To date, treatments for colorectal cancer are still very limited. The rapid development of experimental technologies based on high-throughput sequencing and proteomics provides more possibilities for a deep study of the mechanism of RNA modification in colorectal cancer. In colorectal cancer, the complex of methyltransferase modified by m6A methylation, including METTL3, which plays a major catalytic role, has been thoroughly studied and is involved in the regulation of multiple classical signaling pathways in tumor development and apoptosis. However, there are still few studies on other writer molecules, and the roles of WTAP and METTL16, which can act independently, in colorectal tumors are still unclear. Similarly, eraser and reader proteins have been shown to contribute to the occurrence, development, metastasis and drug resistance of colorectal cancers by regulating classical signaling pathways, such as the Wnt pathway and the PI3K/AKT pathway, as well as changing the m6A modification level of noncoding RNAs, but there is still wide room for improvement in the transformation from basic to clinical. Although m6A methylation modification is abundant at the mRNA level, tumor-associated noncoding RNAs (miRNAs, lncRNAs and circRNAs) are also regulated by m6A methylation and act in the disease progression of colorectal cancer. circRNAs have recently been found to encode polypeptides. Whether m6A modification plays a key role and the specific mechanism has attracted the attention of researchers. Therefore, it is also essential to pay attention to tumor-associated noncoding RNAs. In addition, few eraser proteins have been found and only two more abundantly studied molecules, FTO and ALKBH5. ALKBH3 has been confirmed to have the function of demethylase, but there are still many areas that we have not studied in the Alk homolog family. It is still a research direction to explore whether more members of this family can function as demethylases. There are many types of reader proteins, and it is still unknown that reader proteins specifically read m6A modifications on different RNAs and play different downstream functions.

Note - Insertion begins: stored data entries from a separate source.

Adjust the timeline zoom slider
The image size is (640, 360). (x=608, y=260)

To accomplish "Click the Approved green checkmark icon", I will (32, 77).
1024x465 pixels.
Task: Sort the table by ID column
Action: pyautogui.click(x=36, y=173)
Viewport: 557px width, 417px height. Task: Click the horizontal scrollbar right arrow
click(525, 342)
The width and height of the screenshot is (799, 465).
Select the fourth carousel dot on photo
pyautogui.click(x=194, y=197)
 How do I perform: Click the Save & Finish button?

Various RNA modifications including m6A, m5C and ψ function in the regulation of stem cell function and cell survival under stress. The regulation of these RNA modifications may be of great value in reducing tumor cell chemotherapy resistance and tumor recurrence. The identification of precise epitranscriptomic biomarkers in a specific cell type or tumor microenvironment and the identification of aberrantly modified oncogenic or tumor suppressor effects are of great significance for finding precise molecular targets and developing highly selective and effective therapeutic approaches (Table 1). In the future, precision medicine based on epitranscriptomic signatures may be used for the diagnosis and treatment of colorectal cancer (Figure 4).

TABLE 1

The main factors of RNA modification.

Genes	Modification type	Target genes	Functions in cancer	References
Writer
METTL3	m6A	MYC, EGFR, SP1, SP2, SOX2	Oncogene	Lin et al., (2016); Barbieri et al., (2017); Cui et al., (2017); Vu et al. (2017); Weng et al. (2018)
METTL14	m6A
NSUNs	m5C	rRNA, NMR, HDGF	Oncogene	Saijo et al. (2001); Bantis et al. (2004); Li et al. (2018); Chen et al. (2019c)
METTL1	m7G	Pri-let7	Oncogene	Pandolfini et al. (2019)
PUS10	Pseudouridine	Unknown	Tumour suppressor	Jana et al. (2017)
DKC1	Pseudouridine	rRNA	Tumour suppressor	Ruggero et al. (2003); Montanaro et al. (2010)
		TERC	Oncogene	Penzo et al. (2015)
Eraser
FTO	m6A	PDCD1, CXCR4, SOX10, ASB2, RARA	Oncogene	Iles et al. (2013); Li et al. (2017); Yang et al. (2019)
ALKBH5	m6A	FOXM1, NANOG	Oncogene	Zhang et al., (2016b); Zhang et al. (2017)
ALKBH3	m1A	tRNA, CSF1	Oncogene	Konishi et al. (2005); Chen et al. (2019d); Woo and Chambers, (2019)
Reader
YTHDC2	m6A	HIF1A	Oncogene	Tanabe et al. (2016)
YTHDF1	m6A	FZD9, WNT6	Oncogene	Bai et al. (2019)
YTHDF2	m6A	TNFRSF1B	Oncogene	Paris et al. (2019)
IGF2BP1	m6A	SRF	Oncogene	Müller, (2019)
IGF2BP2	m6A	SOX2, MYC	Oncogene	Li et al. (2019); Wang et al. (2019)

FIGURE 4

Schematic diagram of RNA methylation application in the clinic.